Em parceria com empresas da cadeia produtiva do PVC e concessionárias de água, a Braskem desenvolveu uma formulação, que inclui a adição de um modificador de impacto na resina.

A formulação foi submetida a numerosos ensaios na fase de gelificação (quando a resina é submetida a calor para adquirir a consistência gel) e passou com sucesso pelos testes de controle de qualidade.

O laminado “respirável”: um couro sintético ou espuma de PVC com estrutura especial para uso na indústria de calçados, já patenteada, apresenta uma mudança na estruturação das células, para assegurar a necessária textura, caracterizada pela “capilaridade e porosidade”.

Tal textura exigiu o preciso desenvolvimento de um processo de aeração, para injetar “bolhas” na resina já submetida ao calor.

Plástico Moderno, Antônio Rodolfo Júnior, gerente de Produtos e Serviços da Unidade de Vinílicos, Notícias - Fórum debate novas tecnologias na Bahia
Rodolfo quer melhorar a resistência à fratura dos tubos de PVC

É a etapa mais inovadora do processo, destinada a assegurar a propriedade da transpiração e o conseqüente não-acúmulo de “excesso de umidade” nos pés, proporcionando a mesma impressão sensorial de conforto causada por um sapato de couro já amaciado, valoriza Antônio Rodolfo.
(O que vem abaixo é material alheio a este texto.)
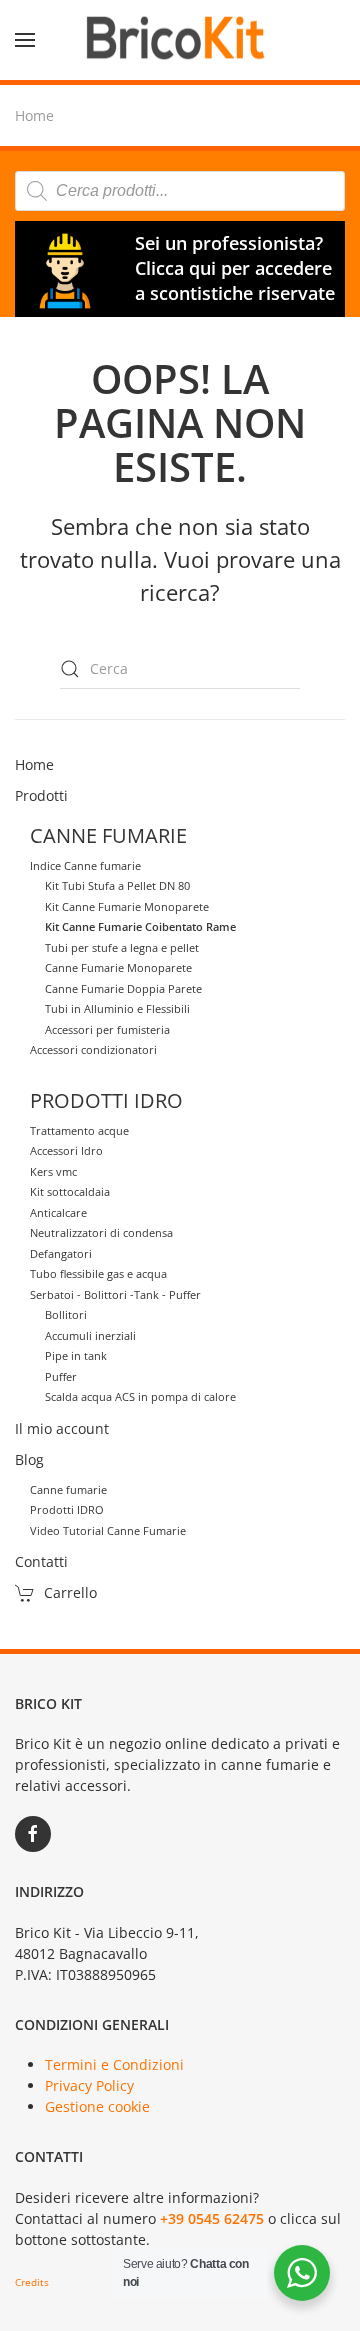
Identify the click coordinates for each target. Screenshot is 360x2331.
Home (34, 764)
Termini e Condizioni (114, 2064)
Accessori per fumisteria (107, 1029)
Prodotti (41, 795)
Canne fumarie (68, 1489)
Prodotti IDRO (67, 1509)
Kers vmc (53, 1171)
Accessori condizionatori (93, 1049)
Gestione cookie (97, 2106)
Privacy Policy (89, 2085)
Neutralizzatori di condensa (101, 1232)
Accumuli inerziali (90, 1335)
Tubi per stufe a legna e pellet (122, 947)
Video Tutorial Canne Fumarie (108, 1530)
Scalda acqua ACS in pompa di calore (140, 1396)
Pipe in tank (76, 1355)
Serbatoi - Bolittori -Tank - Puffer (115, 1294)
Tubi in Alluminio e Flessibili (117, 1008)
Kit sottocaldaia (70, 1191)
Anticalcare (58, 1212)
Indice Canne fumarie (85, 865)
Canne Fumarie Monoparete (118, 967)
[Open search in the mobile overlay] (180, 191)
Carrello (70, 1592)
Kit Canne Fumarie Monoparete (127, 906)
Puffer (61, 1376)
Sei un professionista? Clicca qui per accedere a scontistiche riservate (235, 268)
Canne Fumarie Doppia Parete (123, 988)
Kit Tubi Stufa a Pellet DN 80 (117, 885)
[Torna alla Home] (180, 40)
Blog (29, 1459)
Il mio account (62, 1428)
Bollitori (66, 1314)
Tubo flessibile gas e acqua (98, 1273)
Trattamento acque (79, 1130)
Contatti (41, 1561)
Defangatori (61, 1253)
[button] (25, 40)
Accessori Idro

Ele estima o mercado no Brasil para este PVC em 20 mil t/ano.

Não-tecido para emplastro

Entre os trabalhos do Departamento de Engenharia de Materiais da Universidade Federal de São Carlos (UFSCar), o de maior visibilidade foi o apresentado pela professora Rosário Elida Suman Bretãs:

um processo de fiação, com base na aplicação de elevada voltagem em diferentes soluções contendo polímeros biodegradáveis – policaprolatona (PCL) e poliácido láctico (PCL).

A voltagem, transmitida por dois eletrodos, transforma a solução polimérica em filamentos com menos de 100 nanômetros, matéria-prima intermediária de um não-tecido (non-woven) para uso médico: um emplastro, impregnado de fármacos para serem liberados e assimilados em contato com a pele, por conta da propriedade biodegradável.

Cavalinha e sílica

Contratado pela Embrapa para montar um laboratório, na própria UFSCar, para transformar subprodutos e resíduos do agronegócio em matéria prima para nanocompostos (nanopartículas), o Edson Ito apresentou o trabalho que já está desenvolvendo nessa linha: a extração dos 9% de sílica, contidos no caule seco da erva conhecida por cavalinha – quase uma praga da agricultura – para aplicação em matriz de polimetil metacrilato (PMMA).

O processo passa pela imersão da planta em solução ácida; em seguida é levada à autoclave; depois submetida à limpeza; e carbonizada, para a extração da sílica.

O pesquisador está tentando estabelecer o tempo adequado para a carbonização, “em busca da estabilidade térmica”.